Brujas andinas víctimas de la Santa Inquisición colonial #Religiones



La Inquisición llegó a la América colonial de la mano de los Tribunales del Santo Oficio creados en 1569 en Lima y México, por orden del rey español Felipe II. En 1610 se creó un tercer tribunal en Cartagena de Indias.
Las localidades que quedaban fuera del alcance de estas instituciones eran regentadas por comisarios del arzobispado y un complejo sistema de notarios y delatores oficiales.
En la región andina correspondiente al noroeste argentino, Bolivia y el sur de Perú, se registraron numerosos procesos judiciales contra las mujeres consideradas brujas, que terminaban corrientemente en la ejecución en la hoguera y la aplicación de crueles torturas.
Alicia Poderti, historiadora argentina, autora del trabajo “Brujas Andinas, la Inquisicion en Argentina”, explica en su libro que en las colonias americanas se utilizaron los mismos métodos que en las metrópolis europeas para combatir todo lo que era considerado herejía por la Iglesia Católica.

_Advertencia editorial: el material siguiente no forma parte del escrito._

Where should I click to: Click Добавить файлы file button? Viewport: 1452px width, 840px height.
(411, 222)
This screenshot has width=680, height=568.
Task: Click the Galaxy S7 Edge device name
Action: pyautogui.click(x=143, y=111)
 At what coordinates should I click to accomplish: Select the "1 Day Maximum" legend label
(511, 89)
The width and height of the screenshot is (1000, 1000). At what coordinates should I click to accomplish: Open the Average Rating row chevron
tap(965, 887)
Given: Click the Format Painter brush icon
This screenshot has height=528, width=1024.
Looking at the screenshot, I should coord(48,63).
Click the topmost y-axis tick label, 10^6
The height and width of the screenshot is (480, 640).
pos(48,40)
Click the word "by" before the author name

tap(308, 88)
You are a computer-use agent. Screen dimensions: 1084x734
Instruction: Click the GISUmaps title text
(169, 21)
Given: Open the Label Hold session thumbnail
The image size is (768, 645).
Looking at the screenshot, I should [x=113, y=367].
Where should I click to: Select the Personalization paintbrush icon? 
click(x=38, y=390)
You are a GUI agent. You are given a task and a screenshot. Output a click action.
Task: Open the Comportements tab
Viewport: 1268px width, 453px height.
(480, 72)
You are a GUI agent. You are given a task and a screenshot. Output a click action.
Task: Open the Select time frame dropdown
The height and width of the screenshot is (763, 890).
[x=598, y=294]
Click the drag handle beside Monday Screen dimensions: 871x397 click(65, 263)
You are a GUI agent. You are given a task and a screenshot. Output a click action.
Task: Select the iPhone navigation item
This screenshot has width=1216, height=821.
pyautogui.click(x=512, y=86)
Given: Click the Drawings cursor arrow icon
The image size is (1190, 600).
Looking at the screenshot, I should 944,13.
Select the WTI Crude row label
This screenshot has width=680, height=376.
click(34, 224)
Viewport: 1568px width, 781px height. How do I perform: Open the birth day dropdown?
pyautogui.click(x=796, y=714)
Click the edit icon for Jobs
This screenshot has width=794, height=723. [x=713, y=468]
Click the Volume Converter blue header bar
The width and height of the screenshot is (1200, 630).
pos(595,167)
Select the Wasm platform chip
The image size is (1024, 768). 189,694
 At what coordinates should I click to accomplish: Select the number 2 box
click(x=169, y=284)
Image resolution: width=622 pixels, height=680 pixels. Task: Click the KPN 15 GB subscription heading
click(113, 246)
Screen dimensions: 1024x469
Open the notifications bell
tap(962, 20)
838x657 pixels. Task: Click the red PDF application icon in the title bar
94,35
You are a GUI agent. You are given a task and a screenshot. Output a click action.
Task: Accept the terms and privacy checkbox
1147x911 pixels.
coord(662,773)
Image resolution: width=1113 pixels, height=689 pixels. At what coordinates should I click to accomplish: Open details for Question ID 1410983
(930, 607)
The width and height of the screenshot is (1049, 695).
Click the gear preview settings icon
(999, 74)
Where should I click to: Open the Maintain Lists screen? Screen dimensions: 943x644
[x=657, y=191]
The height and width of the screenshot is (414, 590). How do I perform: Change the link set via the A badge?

En la zona perteneciente al Antiguo Imperio Inca se persiguió con particular saña a las hechiceras que practicaban ancestrales artes de curación y magia originaria. La Santa Inquisición atacó ferozmente el poder de estas brujas y la continuación de sus costumbres contrarias a las europeas. Como resultado, cientos de mujeres fueron cruelmente asesinadas en nombre de los Santos Evangelios.